Published online Aug 16, 2014. doi: 10.12998/wjcc.v2.i8.395
Revised: May 11, 2014
Accepted: June 10, 2014
Published online: August 16, 2014
Processing time: 147 Days and 17.8 Hours
Cystic fibrosis, a common autosomal recessive genetic disorder among Caucasians, is caused by defects in the transmembrane conductance regulatory (CFTR) gene. The analysis of CFTR gene mutations is useful to better characterize the disease, and for preconceptional screening, prenatal and preimplantation genetic diagnosis. Here we report the results of a genetic analysis in a 16-year-old boy from southwestern Iran diagnosed as having cystic fibrosis in infancy based on gastrointestinal and pulmonary manifestations, with positive sweat chloride tests. He lacked both normal and mutant forms of the fragment corresponding to the ∆F508 allele in initial genetic studies. Multiplex ligation-dependent probe amplification-based testing revealed a homozygous deletion spanning exons 4 to 10 of the CFTR gene. We predict an in-frame deletion removing 373 amino acids based on our sequencing results. Determining CFTR gene mutations in patients and their family members would be helpful to prevent the occurrence of new cases, especially in populations in which consanguinity is common.

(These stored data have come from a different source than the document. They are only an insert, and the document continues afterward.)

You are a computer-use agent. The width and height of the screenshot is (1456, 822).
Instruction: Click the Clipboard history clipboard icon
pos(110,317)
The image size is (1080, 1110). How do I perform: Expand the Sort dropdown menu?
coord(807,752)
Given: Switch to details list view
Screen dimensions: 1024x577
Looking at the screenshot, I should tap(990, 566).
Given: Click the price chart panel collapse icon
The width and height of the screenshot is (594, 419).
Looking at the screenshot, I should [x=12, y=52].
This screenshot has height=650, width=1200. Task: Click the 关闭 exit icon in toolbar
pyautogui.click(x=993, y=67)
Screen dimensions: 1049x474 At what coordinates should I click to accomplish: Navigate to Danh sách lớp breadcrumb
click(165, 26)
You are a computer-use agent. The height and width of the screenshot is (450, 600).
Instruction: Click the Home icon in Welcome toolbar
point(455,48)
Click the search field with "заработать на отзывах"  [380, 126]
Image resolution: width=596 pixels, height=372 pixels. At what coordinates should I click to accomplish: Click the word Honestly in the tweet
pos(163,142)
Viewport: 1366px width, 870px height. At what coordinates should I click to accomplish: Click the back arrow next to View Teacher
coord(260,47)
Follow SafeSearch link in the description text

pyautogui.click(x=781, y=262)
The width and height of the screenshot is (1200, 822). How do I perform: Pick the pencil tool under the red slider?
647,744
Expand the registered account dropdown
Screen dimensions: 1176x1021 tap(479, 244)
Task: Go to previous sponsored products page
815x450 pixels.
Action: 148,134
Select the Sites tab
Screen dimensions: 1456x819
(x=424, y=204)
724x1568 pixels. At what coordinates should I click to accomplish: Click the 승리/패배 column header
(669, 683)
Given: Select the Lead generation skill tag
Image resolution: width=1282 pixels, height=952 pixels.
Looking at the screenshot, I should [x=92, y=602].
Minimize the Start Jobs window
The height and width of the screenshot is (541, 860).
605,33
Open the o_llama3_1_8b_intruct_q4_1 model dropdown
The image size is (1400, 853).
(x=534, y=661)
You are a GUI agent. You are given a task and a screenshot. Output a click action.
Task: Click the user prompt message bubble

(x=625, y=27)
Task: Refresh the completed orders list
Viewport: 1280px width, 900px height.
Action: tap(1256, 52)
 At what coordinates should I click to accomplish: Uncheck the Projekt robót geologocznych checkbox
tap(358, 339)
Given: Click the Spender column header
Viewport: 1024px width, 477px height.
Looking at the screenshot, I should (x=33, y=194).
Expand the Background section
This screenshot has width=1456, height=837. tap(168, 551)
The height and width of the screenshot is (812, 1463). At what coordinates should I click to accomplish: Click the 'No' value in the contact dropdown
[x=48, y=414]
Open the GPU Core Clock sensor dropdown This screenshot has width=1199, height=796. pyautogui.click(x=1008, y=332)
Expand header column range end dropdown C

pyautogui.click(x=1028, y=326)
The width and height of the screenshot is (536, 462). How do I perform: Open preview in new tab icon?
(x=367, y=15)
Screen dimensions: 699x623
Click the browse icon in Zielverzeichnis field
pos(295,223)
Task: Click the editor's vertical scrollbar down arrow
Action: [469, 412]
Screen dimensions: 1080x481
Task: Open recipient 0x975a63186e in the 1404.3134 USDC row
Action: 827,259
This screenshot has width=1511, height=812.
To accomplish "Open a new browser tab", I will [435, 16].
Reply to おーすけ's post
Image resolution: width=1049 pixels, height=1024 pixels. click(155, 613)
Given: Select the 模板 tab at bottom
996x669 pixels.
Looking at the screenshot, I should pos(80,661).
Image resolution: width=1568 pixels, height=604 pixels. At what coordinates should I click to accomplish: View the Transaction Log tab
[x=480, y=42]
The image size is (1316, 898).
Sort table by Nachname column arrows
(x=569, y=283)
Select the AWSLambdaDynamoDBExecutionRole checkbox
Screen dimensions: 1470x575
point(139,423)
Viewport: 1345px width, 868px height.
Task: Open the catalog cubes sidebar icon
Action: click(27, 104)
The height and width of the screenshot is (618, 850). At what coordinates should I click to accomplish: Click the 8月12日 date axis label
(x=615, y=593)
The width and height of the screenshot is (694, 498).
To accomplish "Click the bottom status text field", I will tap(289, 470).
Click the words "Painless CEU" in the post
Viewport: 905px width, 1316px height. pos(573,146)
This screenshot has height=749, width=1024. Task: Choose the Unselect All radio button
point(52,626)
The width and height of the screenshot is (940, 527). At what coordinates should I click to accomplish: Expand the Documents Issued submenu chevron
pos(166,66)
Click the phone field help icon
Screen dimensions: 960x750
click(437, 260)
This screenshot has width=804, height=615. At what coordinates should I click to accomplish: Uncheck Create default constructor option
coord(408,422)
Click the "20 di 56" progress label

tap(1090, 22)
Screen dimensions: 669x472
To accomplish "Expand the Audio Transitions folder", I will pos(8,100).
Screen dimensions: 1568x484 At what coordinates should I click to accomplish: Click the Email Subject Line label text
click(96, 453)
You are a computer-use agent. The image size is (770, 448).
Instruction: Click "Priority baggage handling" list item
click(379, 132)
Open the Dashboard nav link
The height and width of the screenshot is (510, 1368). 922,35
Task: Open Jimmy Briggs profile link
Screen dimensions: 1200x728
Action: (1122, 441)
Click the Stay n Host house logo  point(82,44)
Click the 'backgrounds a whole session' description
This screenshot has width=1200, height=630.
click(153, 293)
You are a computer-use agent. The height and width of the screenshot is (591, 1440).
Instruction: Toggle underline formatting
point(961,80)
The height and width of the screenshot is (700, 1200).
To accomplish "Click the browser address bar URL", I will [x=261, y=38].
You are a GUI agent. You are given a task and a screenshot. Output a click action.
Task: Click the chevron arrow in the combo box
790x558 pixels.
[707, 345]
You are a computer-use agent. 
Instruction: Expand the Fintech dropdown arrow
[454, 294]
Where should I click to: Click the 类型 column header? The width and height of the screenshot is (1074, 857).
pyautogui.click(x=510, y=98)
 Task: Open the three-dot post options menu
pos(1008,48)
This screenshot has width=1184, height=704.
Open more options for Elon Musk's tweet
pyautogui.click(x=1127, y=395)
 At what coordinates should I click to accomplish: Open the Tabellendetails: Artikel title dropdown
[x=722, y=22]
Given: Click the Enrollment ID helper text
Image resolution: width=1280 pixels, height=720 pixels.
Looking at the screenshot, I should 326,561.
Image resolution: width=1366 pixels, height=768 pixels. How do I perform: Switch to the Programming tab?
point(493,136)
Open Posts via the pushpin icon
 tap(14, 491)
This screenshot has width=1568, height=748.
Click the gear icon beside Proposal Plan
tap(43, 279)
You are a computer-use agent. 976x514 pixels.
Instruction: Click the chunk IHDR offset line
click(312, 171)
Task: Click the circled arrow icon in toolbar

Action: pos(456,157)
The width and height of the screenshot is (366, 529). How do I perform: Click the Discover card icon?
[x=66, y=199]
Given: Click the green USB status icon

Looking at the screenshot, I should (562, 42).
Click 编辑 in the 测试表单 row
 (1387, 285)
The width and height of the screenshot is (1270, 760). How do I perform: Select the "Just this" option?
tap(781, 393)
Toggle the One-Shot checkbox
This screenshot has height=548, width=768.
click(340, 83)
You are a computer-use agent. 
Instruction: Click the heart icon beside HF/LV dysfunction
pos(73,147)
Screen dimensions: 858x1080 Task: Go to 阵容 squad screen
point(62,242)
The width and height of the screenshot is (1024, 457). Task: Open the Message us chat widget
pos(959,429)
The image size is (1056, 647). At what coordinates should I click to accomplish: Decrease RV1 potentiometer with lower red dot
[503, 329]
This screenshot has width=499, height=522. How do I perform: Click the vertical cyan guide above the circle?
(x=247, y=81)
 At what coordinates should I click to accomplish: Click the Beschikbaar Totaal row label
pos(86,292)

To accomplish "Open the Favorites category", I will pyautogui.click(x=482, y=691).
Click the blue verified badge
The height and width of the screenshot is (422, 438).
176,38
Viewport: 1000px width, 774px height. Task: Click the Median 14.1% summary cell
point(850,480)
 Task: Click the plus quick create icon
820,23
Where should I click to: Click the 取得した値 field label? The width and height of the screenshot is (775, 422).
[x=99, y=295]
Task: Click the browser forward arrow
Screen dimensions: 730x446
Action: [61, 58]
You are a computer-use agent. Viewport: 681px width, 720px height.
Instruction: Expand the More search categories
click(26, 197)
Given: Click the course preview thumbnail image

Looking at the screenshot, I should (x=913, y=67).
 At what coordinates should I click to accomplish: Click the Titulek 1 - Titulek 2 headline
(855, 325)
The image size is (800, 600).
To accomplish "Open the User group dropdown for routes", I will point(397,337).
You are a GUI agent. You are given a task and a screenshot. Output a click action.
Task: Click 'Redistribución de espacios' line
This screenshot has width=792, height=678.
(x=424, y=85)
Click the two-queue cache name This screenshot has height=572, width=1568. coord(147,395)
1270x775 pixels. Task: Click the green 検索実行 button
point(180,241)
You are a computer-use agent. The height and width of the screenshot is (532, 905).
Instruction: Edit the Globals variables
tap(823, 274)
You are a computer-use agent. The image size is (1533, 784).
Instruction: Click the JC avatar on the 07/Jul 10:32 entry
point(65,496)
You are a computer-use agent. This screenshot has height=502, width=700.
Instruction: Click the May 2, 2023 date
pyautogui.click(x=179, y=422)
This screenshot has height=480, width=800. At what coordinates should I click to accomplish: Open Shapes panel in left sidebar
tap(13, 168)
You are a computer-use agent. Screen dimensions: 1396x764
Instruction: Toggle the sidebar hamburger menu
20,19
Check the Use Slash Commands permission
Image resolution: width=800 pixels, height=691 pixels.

Core tip: Genetic analysis of the transmembrane conductance regulatory (CFTR) gene is helpful to characterize patients with cystic fibrosis, but sequencing and multiplex ligation-dependent probe amplification-based testing are only done to diagnose rare or unknown variants. Here we report a 16-year-old boy, the son of consanguineous healthy parents, who lacked both the normal and mutant forms of the ∆F508 alleles in initial molecular tests. Further analysis disclosed a rare large homozygous CFTR gene deletion in this patient.